Multithreading inconsistency issue

The following is a simplified version of a problem I’m working on. I get different answers depending on whether or not I use threads. This has got to be some sort of race condition, but I"m not sure how to straighten it out.

x0_vals = [[-1.],[1.],[2.],[5.]];
n_runs = 10;

function f!(x)
    for k in 1:10
        @. x += -0.5 * x
    end
    x
end

function class(x)
   return Int(x[1]>0) 
end

nx = length(x0_vals);
svals = zeros(Int,nx);
x = similar(x0_vals[1]);

without threads:

for l in 1:nx
    for k in 1:n_runs
        x .= deepcopy(x0_vals[l]);
        @. x +=k;
        f!(x);
        svals[l] += class(x);
    end
end

svals

4-element Vector{Int64}:
  9
 10
 10
 10

with threads:

@. svals = 0;
for l in 1:nx
    Threads.@threads for k in 1:n_runs
        x .= deepcopy(x0_vals[l]);
        @. x +=k;
        f!(x);
        svals[l] += class(x);
    end
end

svals 

4-element Vector{Int64}:
  6
  8
 10
  8​

As should be clear, this is an entirely deterministic problem.

Aren’t all of your threads writing to the same x simultaneously?

1 Like

Ok, I can see how that would be an issue. But if I get rid of the preallocationg of x and just have:

x = deepcopy(x0_vals[l]);

in each loop, I still have inconsistent results.

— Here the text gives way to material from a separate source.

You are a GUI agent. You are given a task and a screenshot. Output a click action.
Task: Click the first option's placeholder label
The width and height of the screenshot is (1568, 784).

I’m open to other suggestions on how to fix this, too.

All your threads are reading and writing to the same address in svals:

svals[l] += class(x)

Maybe you could paralelize the outer loop instead of the inner one? (For the toy example you will not see any improvement possibly because of the cost of launching the threads).

2 Likes

Something like

@. svals = 0;
temp = zeros(n_runs)
for l in 1:nx
    Threads.@threads for k in 1:n_runs
        x .= deepcopy(x0_vals[l]);
        @. x +=k;
        f!(x);
        temp[k] = class(x);
    end
    svals[l] = reduce(+,temp)
end

Could work (taking the reduction outside of the threaded loop), although I am sure more optimizations are possible with the real code.
Also, don’t forget to put this part also in a function.

Another option is puttin the inside of the k-loop inside of a function and then using mapreduce from the ThreadsX package.

2 Likes